_DATA FOR THIS TASK:_
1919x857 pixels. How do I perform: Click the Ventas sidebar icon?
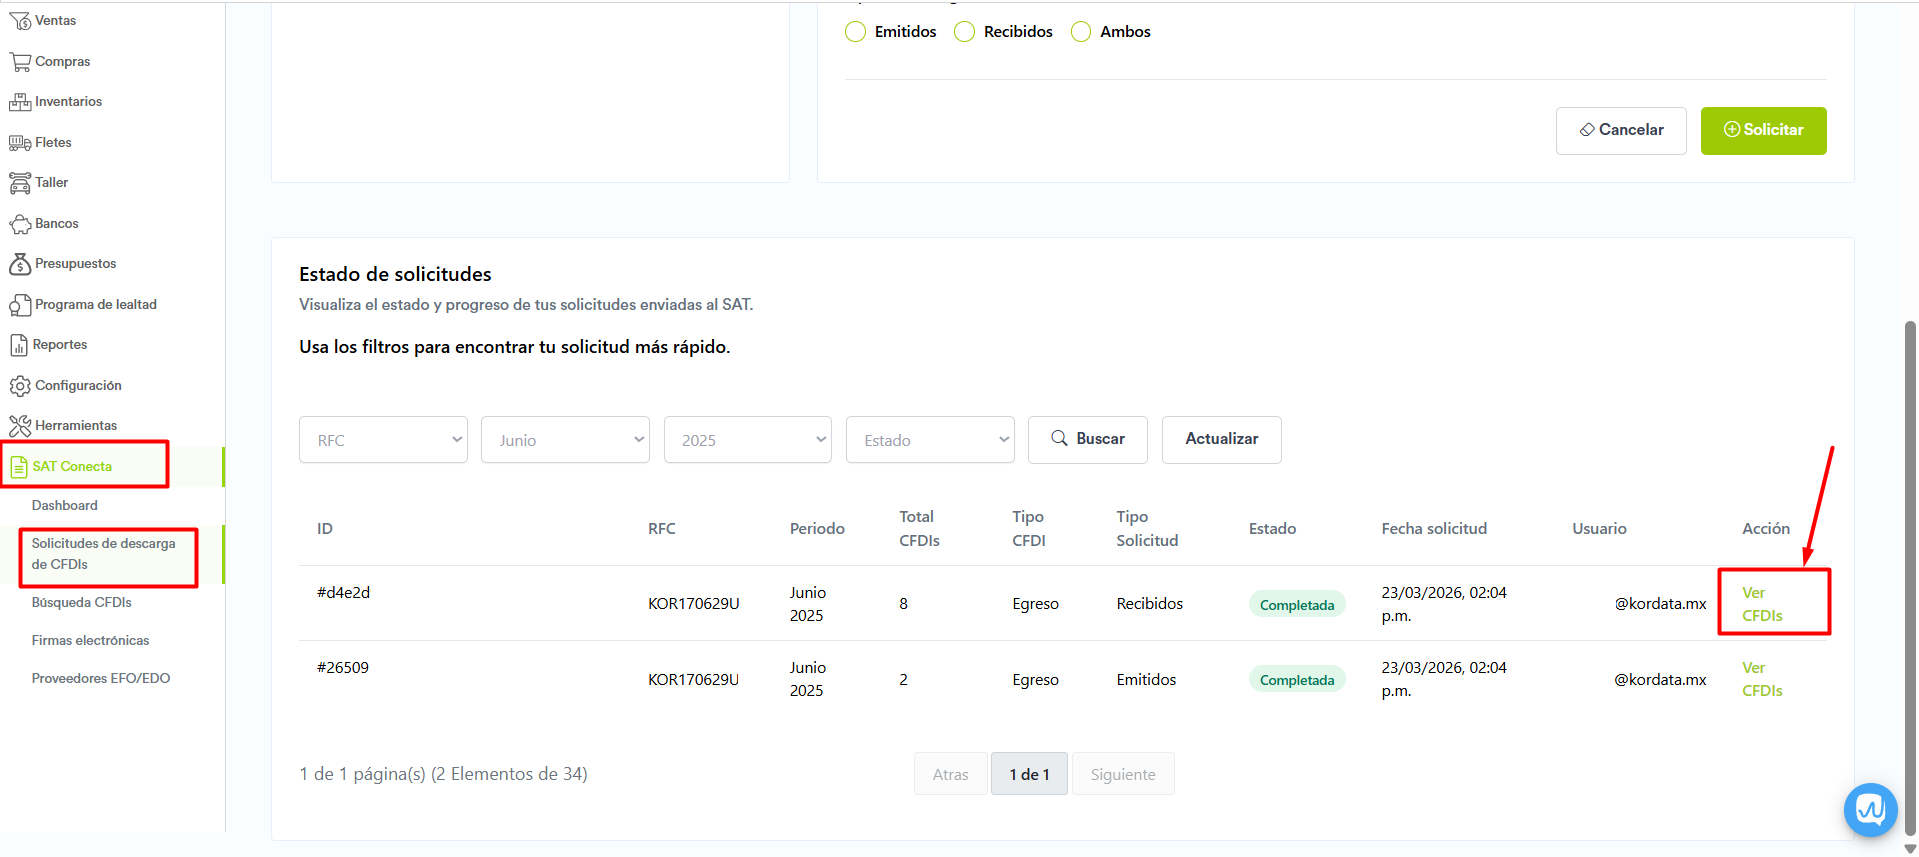point(20,21)
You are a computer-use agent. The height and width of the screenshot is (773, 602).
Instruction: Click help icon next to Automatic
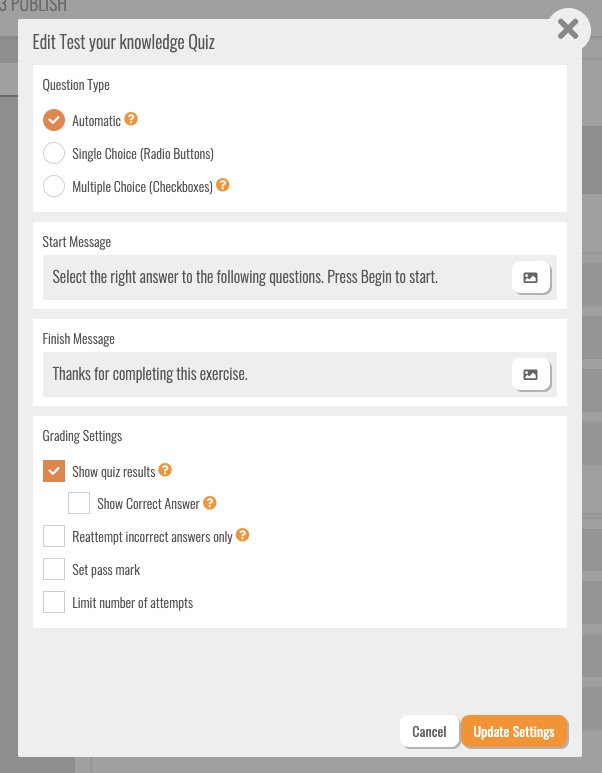[x=131, y=120]
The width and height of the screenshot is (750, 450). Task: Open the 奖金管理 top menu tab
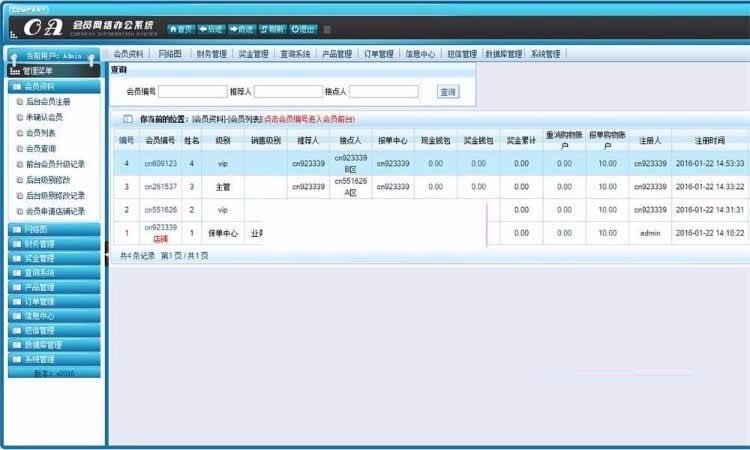point(254,54)
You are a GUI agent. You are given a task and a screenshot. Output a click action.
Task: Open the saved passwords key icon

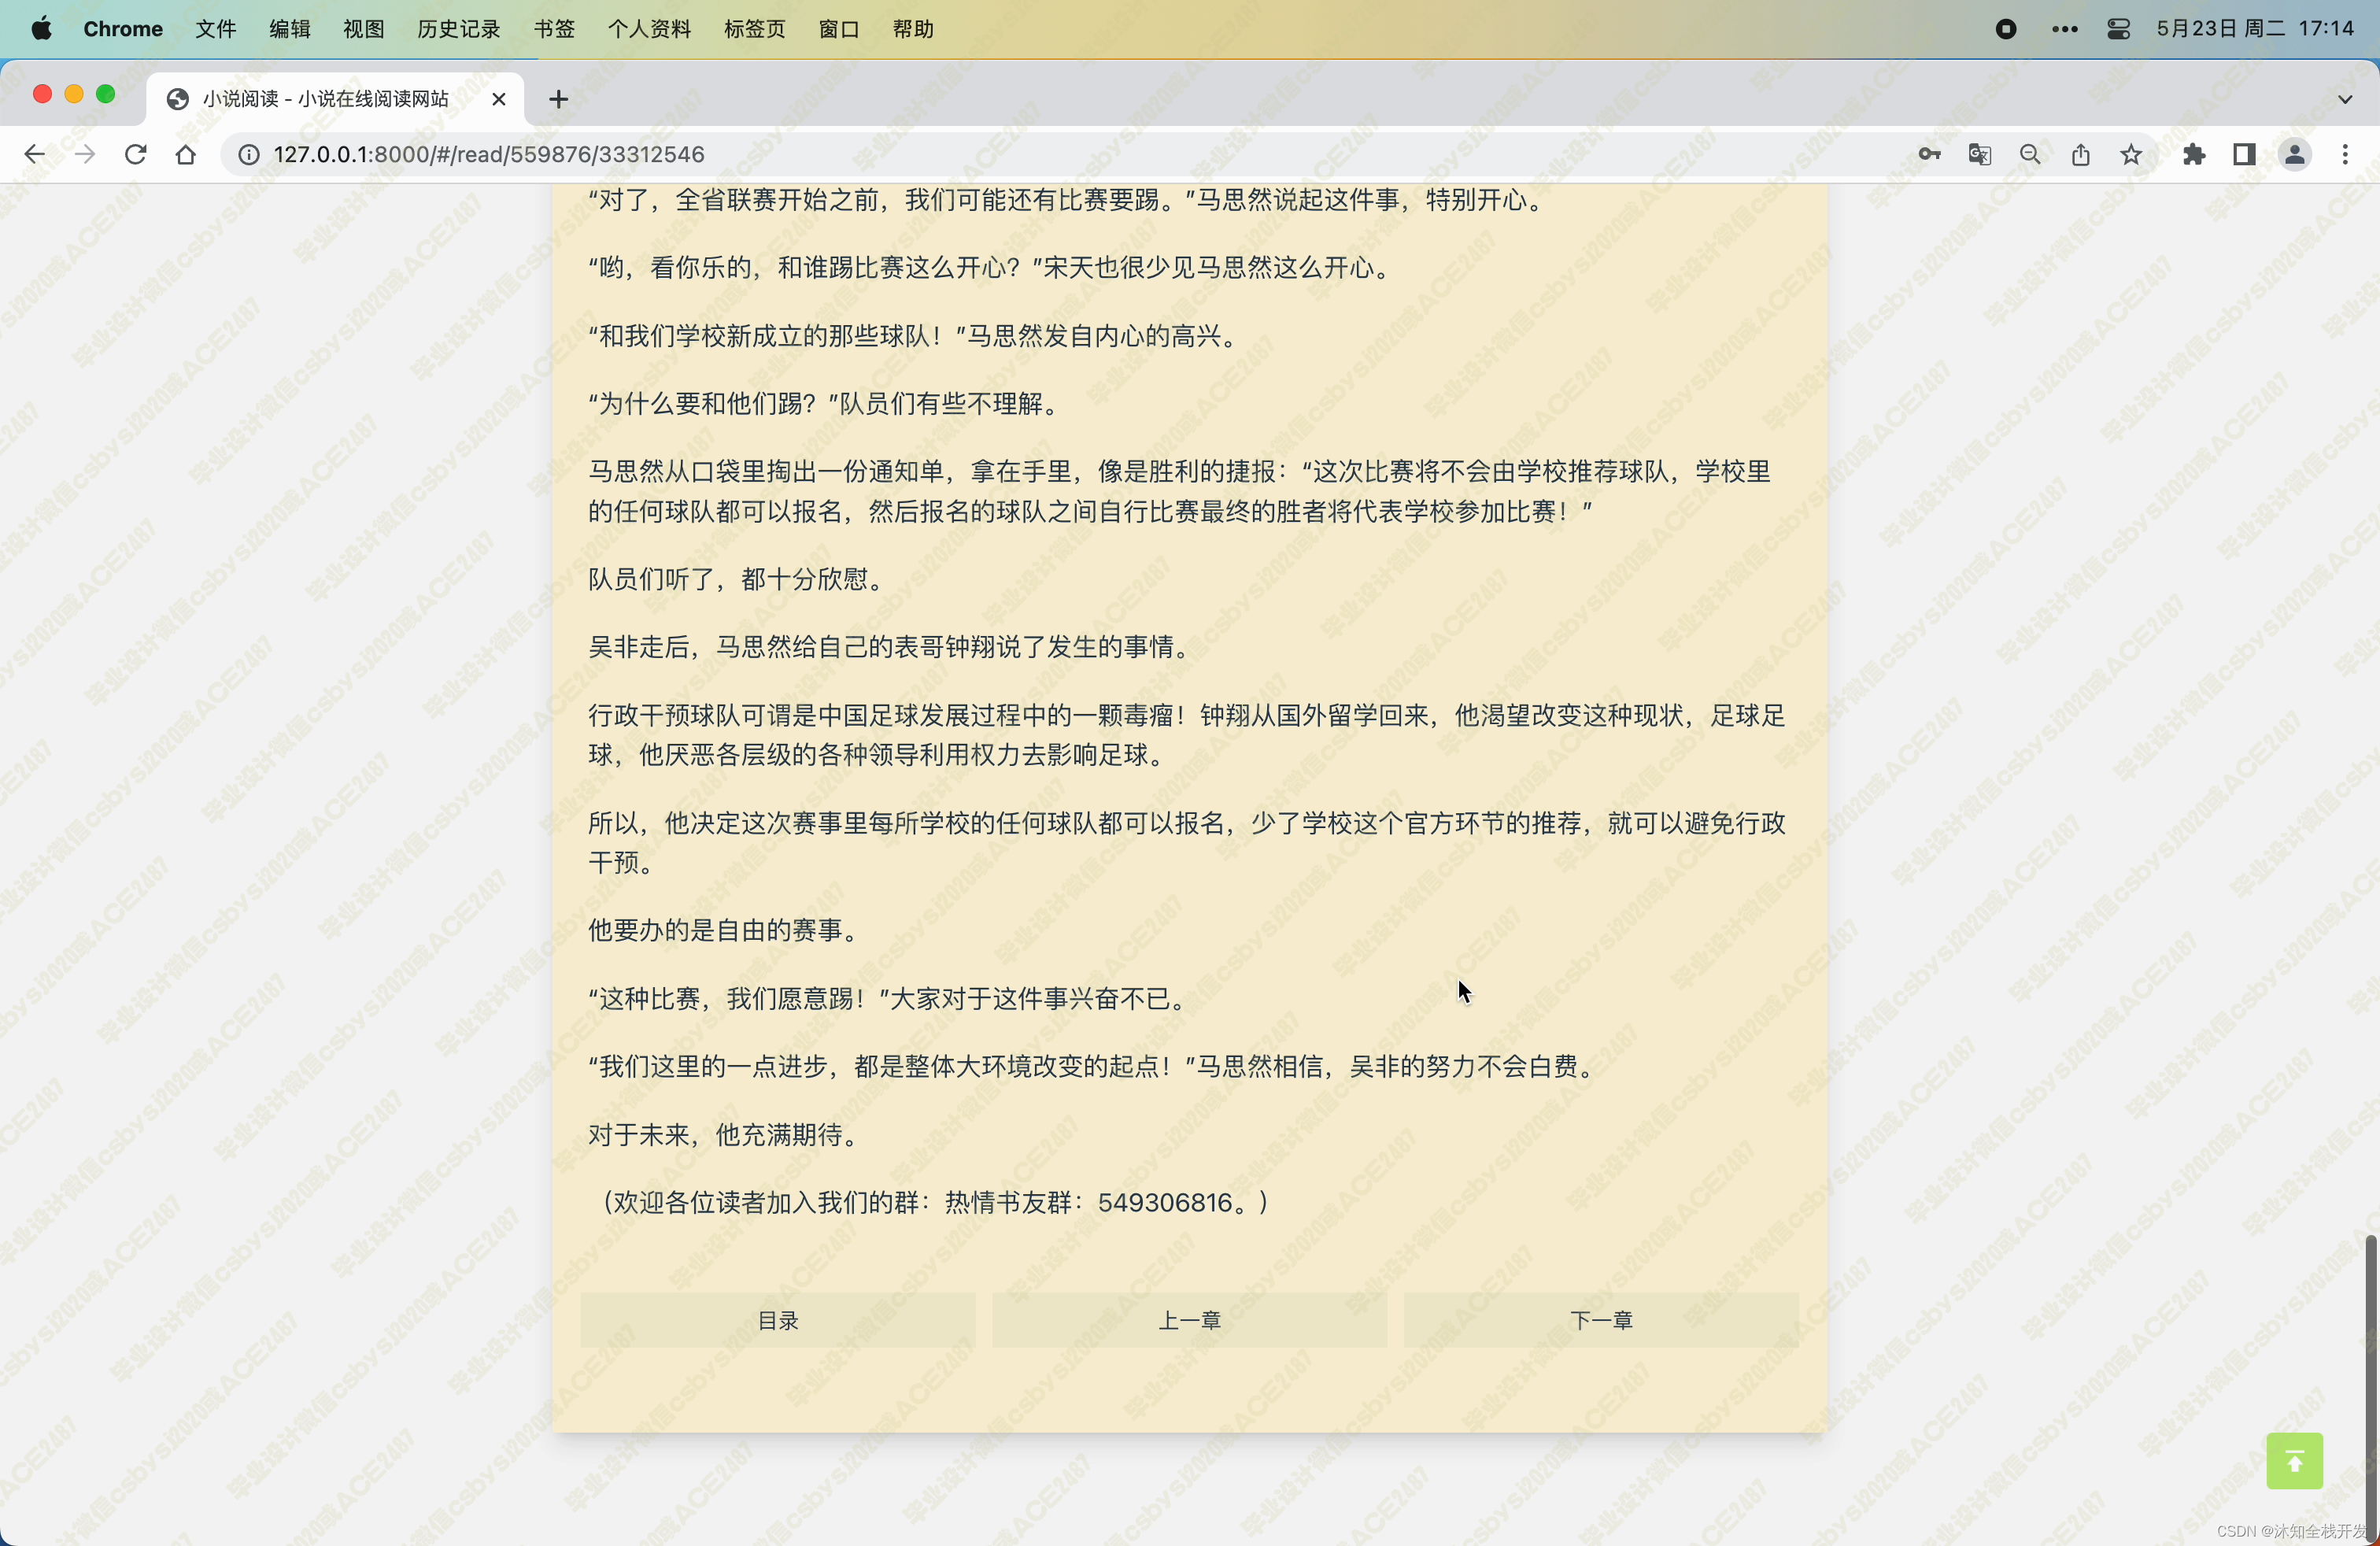(x=1929, y=154)

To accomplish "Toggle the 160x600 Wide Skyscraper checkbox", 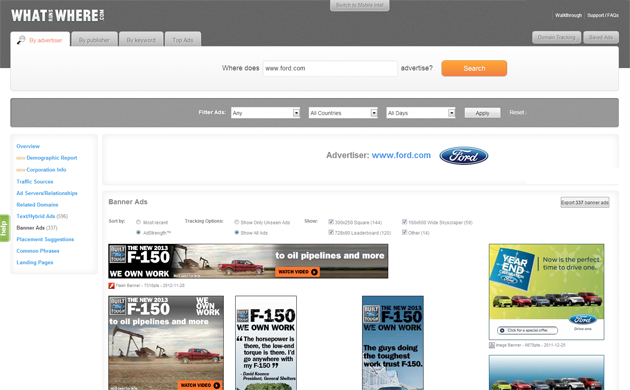I will coord(405,222).

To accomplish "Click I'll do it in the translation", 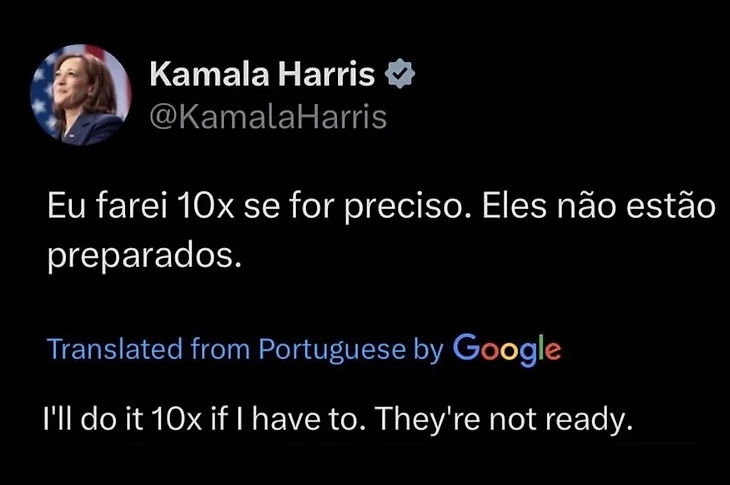I will (93, 419).
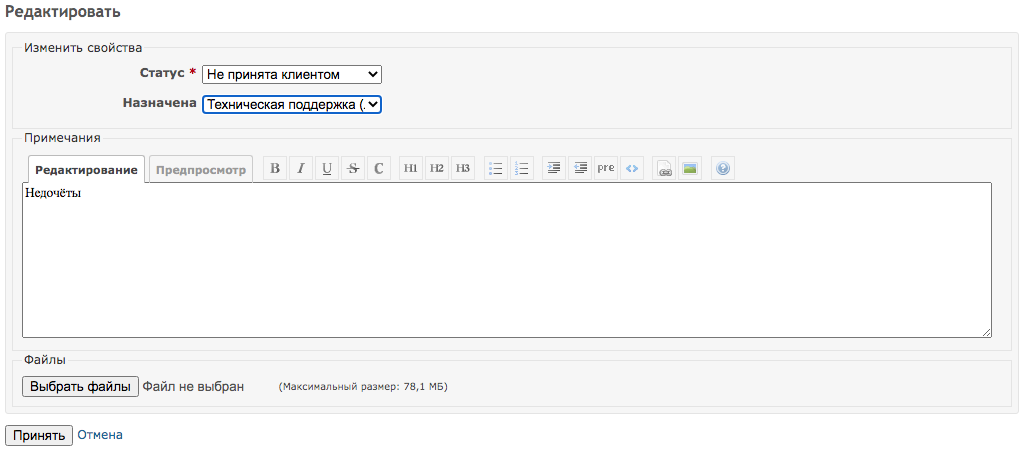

_TASK TO COMPLETE:_ Please extract every line of the material above that contains the string "agent", copying each such line in full. Matching is case-sensitive.

_FINAL RESULT:_
You are a computer-use agent. The height and width of the screenshot is (773, 602).
You are a GUI agent. You are given a task and a screenshot. Output a click action.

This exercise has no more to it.